The young man went home feeling lighter than the feathers in those faded flowered cotton covered pillows.

That night he was more startled than ever by the voice, being lost in daydreams as might be expected.  "I believe you have had success in town, young man."  The voice sounded more vibrant now than in nights past.  The young man looked around for a shadow or glowing eyes, but saw nothing.  "Don't fret, my child, I am here" spoke the voice, it's source seeming to move along the wall towards the hearth, "and I have even more advice for you."

"How can you come by so much advice?" murmured the young man in wonder.

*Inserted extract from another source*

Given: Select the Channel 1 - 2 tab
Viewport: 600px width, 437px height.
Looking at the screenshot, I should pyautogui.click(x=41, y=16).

"Well, you see, I am not all here.  And if I am not here, I must be there.  But there is also here to others, so I am neither here nor there.  I am almost anywhere and not nowhere."  There was a definite note of glee in the voice as it circled the room, "It is no great effort for me to find things out."

"I think I would like advice about making a comfortable life," said the young man boldly.

"Would you now?" came the purring response, "Well, as everyone knows, shiny things can make any life comfortable.  Be on the lookout for them.  They are often mostly hidden.  I suggest you visit your old friend, the miller's lad."

The young man brooded on his new bit of help, staring hard into the fire until he nearly fell off his chair from exhaustion.  Finally, he went to bed and dreamed of flour sacks full of gold dust.

The next morning he left his little house with the just rising sun making mirrors of the air ice.  He kept his eyes alert all the way to the mill; the voice had only told him to go there, it hadn't said wealth would be in the mill.  But all the road walked left him with empty pockets in front of his friend's workplace.

"Long time gone," grinned the miller's lad when he saw him, and he brushed clouds of dust from his unrescuably floured shirt.  The two men shook hands and exchanged the normal greetings and boasts of friends who have been apart.  The joy of the visit made the young man forget about his search almost immediately.  He and the miller's lad talked and joked and it was only when the miller called for his help that the young man remembered the mission that he had set out on.  He followed his friend into the mill, stifling a cough, and looked around.  Everything was covered with a fine layer of powder.  The young man felt his heart in his throat; shiny things here would not only be mostly hidden, they would be completely covered over.  He kicked a nearby sack in frustration and was aghast to see it begin to tip over, spilling grain onto the floor.  He dove down upon the sack and hauled it upright, surprised that that simple act took all his strength.  "How can I not right a plain sack of grain?" he asked himself, "Has the hard winter taken so high a toll on my arms?"  Then he looked more closely at the grain and saw something glittering in the sack.  Looking about him to be sure nobody witnessed his poking into a business that certainly wasn't his, he stealthily pulled out a reddish stone.  A jewel?  Why would it be in a grain sack in a mill?  Was the miller hiding treasures beyond anyone's suspicions?  The young man probed the grain several more times, gaining a stone in each turn, and it occurred to him that it would be greedy to continue and difficult to take his collection home.  What he had already filled his pockets.  He left the building and circled the mill to raise a hand of farewell to his friend, now back at his toil, and received the answering hand.  Then he left.